La Serranía is a comarca in the province of Guadalajara, central Spain, with the capital in the city of Sigüenza. It is one of the less populated regions in Europe. La Serranía is home to monumental villages such as Anguita, Atienza, Luzón, Palazuelos.
Abundant archaeological sites from the Iron Age have been found, especially around Sigüenza. There are deposits in Santamera, Riosalido and Castilviejo de Guijosa.
During the Romanization of Hispania in the second century BC, Sigüenza was one of the last Arevaci bastions to fall.
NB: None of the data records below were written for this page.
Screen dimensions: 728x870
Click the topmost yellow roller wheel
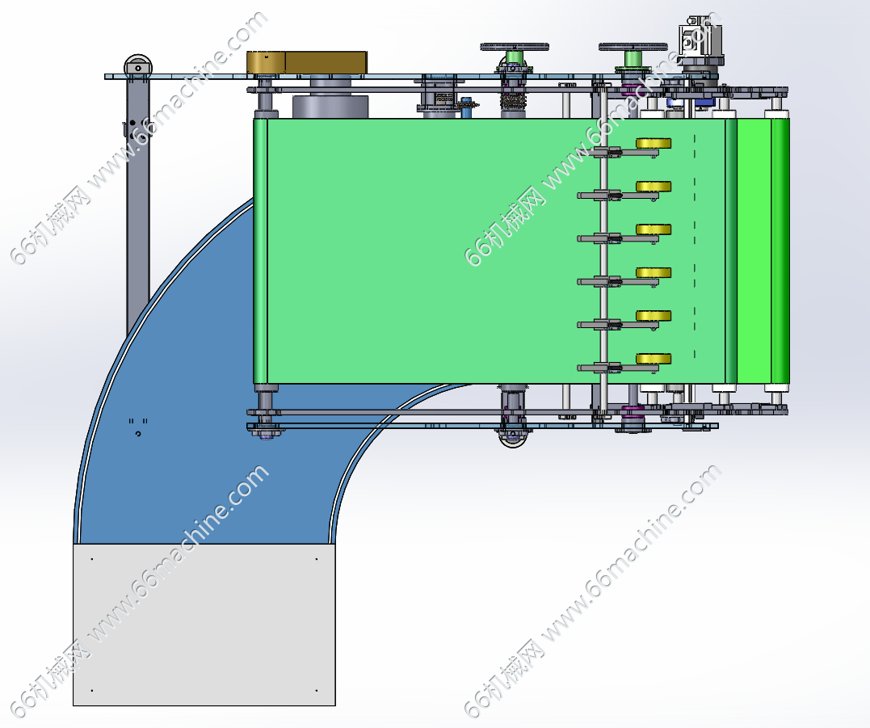[653, 143]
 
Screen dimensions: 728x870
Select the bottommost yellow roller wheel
[654, 359]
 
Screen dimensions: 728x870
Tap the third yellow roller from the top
[654, 229]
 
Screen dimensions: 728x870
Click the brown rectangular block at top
[307, 62]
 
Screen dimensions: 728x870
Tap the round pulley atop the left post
[137, 67]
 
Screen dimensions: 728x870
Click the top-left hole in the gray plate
[92, 558]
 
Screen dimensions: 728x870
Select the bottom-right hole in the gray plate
[316, 691]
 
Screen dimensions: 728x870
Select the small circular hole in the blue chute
[138, 435]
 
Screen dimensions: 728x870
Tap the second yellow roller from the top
[654, 187]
Roman roads still exist in these environs and remains of mansions, cauponas, taverns and mutationes have been found in places like Mandayona, Palazuelos, Carabias and Alcuneza.
Castles in Alcorlo, Atienza, Beleña de Sorbe, Cogolludo, Riba de Santiuste and Sigüenza, as well as the Bujarrabal and Barbatona towers date back to the Andalusi period.
From the twelfth century onward, after the Castilian conquest, rural Romanesque style was developed throughout the region, abundant examples of which survive to date, though significantly transformed in the seventeenth century.
Atienza increased to fifteen churches, of which five of Romanesque origin remain today. Other examples of Romanesque present in the Pela highlands are the San Bartolome de Campisábalos church, the San Pedro de Villacadima church and the Santa Coloma de Albendiego hermitage, with its prominent apse.
In Sigüenza there are the San Vicente and Santiago churches. Other noteworthy churches in the rest of the region are the Salvador de Carabias church, the Pinilla de Jadraque Church of the Assumption, the Saúca church of the Assumption and the Beleña de Sorbe church of the Assumption. Also of note is the Bonaval Monastery, in the Jarama valley, near Retiendas, dating originally to 1162 and mixing Romanesque with Gothic.